Source excerpt:
Our second research question explored differences in total matrix scores and identification outcomes by demographic group, and, once again, we found significant differences for both total matrix score and outcome. This also aligns with previous findings in gifted identification literature. Hodges et al. (2018) found significant differences in proportional identification rates across student race/ethnicity in a recent meta-analysis of 54 studies. Significant differences in gifted identification based on ethnicity, gender, poverty, and emergent bilingual status were also found by Ricciardi et al. (2020). Most effects were in the weak to small range, again indicating large sample size may have affected the results. However, a few comparisons showed stronger effects, with a moderately strong effect found for the difference in total score between students who have FRPL and non-FRPL, a moderate effect for the difference in total score between students who qualify for SPED services and those who do not, and a moderate effect for race/ethnicity on total matrix scores.

For our third research question, exploring demographic differences in total matrix scores and identification outcomes by grade level, we again found significant differences between all groups at all levels for both total matrix score and identification outcome. Similar to the first two questions’ results, most effect sizes were weak to small with a few exceptions. Student FRPL status showed a moderately strong effect on total matrix score for both the kindergarten and fifth grade sample. EB and SPED status had moderate effects on total matrix scores for fifth grade students, but weaker effects for kindergarteners. Student race/ethnicity had moderate effects on total matrix scores for both kindergarten and fifth grade students. Significant differences in identification by demographic between grade levels has previously been found by Ricciardi et al. (2020) and Hodges et al. (2018) among others. All effects of group membership on identification outcomes were weak to small across all three research questions.

Provided data:
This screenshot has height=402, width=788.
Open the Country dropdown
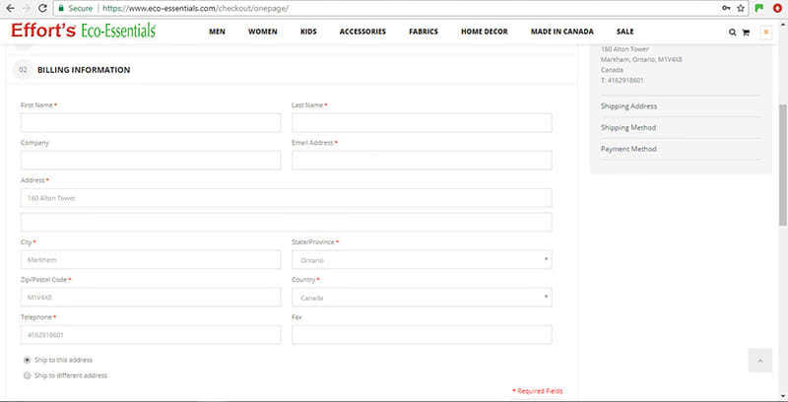(x=422, y=298)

Stated goal A:
In the gifted identification text, what does the mostly weak to small size of the effects suggest about the results? Answer in one to three sentences.
Stated goal B:
List every demographic factor that the gifted identification text says Ricciardi et al. (2020) found significant differences in gifted identification by.
Stated goal C:
Write the next part of the gifted identification text, picking up after its last sentence.

Task result A:
Since most effects were weak to small, the large sample size may have affected the results.

Task result B:
- Ethnicity
- Gender
- Poverty
- Emergent bilingual status

Task result C:
For the three matrix measurement invariance questions (RQ4–6), there were significant differences in model fit across all three comparisons. When the five matrix components (ELA, Math, CogAT, report card, and teacher recommendations) were set to be equivalent, model fit worsened for different grade levels, demographic groups, and demographic groups within each grade level. This worsening of model fit indicates the matrix does not function equivalently across demographics/grade levels. Combining these diverse measures into one identification matrix did not remove the differential functioning of the individual matrix instrument components, as discussed in Moon (2017). While some matrix components function equivalently for certain comparisons, no matrix component consistently functions equivalently across all comparison groups. This is a similar finding to many prior studies that explored the measurement invariance of component instruments separately (Lee et al., 2022; Pereira, 2021; Peters & Gentry, 2013; Warne, 2011, 2023).

Some patterns did emerge in the strength and significance of factor loadings of matrix components between groups. For readers unfamiliar with factor loadings, the higher (or stronger) the factor loading is for any group, the stronger it effects that group, but not necessarily in a positive or negative way, similar to the magnitude of a correlation that indicates strength without direction. If a matrix component has a significantly stronger loading for one group in comparison to another, it indicates that component has more weight in the overall total score for that group than the other group, but that weight could be positive or negative in nature. So, a matrix component that has a significantly stronger loading for males means that it affects males more than females in determining gifted identification in this sample, but not necessarily in a positive way.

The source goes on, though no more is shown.